How to Calculate Auto Insurance Deductibles
Posted on: 11Feb,2016
The amount of money that you need to pay out of pocket for auto repairs before your insurance covers them is referred to as a “deductible.” For example, if you have a $500 deductible and you are involved in an accident that causes $3,000 in damages to your vehicle, you have to pay the $500 before your insurance will pay for the $2,500 that remains. One of the primary ways that individuals can save money on their premium rates is by raising the amount of their deductible.
It is important to understand what your different insurance coverages do and this is especially true where deductible is concerned. However, it is important that you examine your budget in order to determine how much of a deductible you can afford. One of the worst things that could happen is getting in an accident and then not being able to pay the required deductible amount. So you will want to take the following into consideration:
• your available credit
• your household budget
• your income
• your personal savings
In order to get the best coverage value for the money, you have to take your deductible into account.

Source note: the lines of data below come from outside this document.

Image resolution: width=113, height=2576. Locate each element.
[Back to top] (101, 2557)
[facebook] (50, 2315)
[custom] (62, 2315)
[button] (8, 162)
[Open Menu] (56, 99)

How does Your Deductible Work?
When it comes to the overall price you will pay for your premium, one of the key factors used to determine how much your rates will be is the amount of deductible that you choose. Basically, your deductible is what you must pay out-of-pocket before your insurance kicks in (see opening paragraph). Deductibles function in much the same way that co-pays work on healthcare and medical coverage. Plus, they also serve as a deterrent by discouraging people from making doctor’s appointments for trivial reasons.
Factors involved in determining the Deductible
For all intents and purposes, the primary factor that helps individuals determine the amount of their deductible is personal preference. Since deductibles are such a key factor in the decision-making process, so the insurance company typically leaves this up to the client. For the most part, deductible amounts are fairly standard throughout the auto insurance industry i.e., $100, $250, $500, and $1,000. So the premium rate is adjusted either up or down depending on the deductible amount that is selected.
This also works in favor of the insurance company because the higher the amount of the deductible, the lower the amount of the claims that they have to pay for. There are 4 factors that consumers commonly refer to when they are determining the amount of deductible to choose including:
• California state laws – California has minimum liability coverage requirements that every driver must meet in order to be legal. You can find out these minimums by searching online or talking to an insurance agent.
• Choose a deductible amount that you can handle financially – even if you have the financial means to afford a higher deductible amount, you may still want to opt for a lower one. Some consumers actually opt for a higher deductible because the threat of a bigger out-of-pocket expense could deter them from making unwarranted claims.
• Doing the math – the psychological uncertainty involved with raising the amount of deductible depends on how much risk you are willing to tolerate. Although it varies by insurance company, doing the math is far simpler.
• Financing company’s or lessor’s requirements – financing companies, lenders, and leaseholders have certain requirements for establishing the amount of your deductible. So you want to make sure that you review your lease agreement or financing contract so that you follow their guidelines to the letter.
• The bottom line – in the end and given all of the factors above, it’s all a matter of personal preference. If you can handle the added expense and want a lower premium rate, choose a higher deductible. Conversely, if you can handle paying a higher premium rate than opt for a lower deductible amount.
The savings that you experience from taking a higher deductible amount enables you to build up enough funds to cover any emergencies or if you get into an accident and have major damage to your vehicle. In the end, it is a matter of how much an individual is willing to sacrifice where their finances are concerned.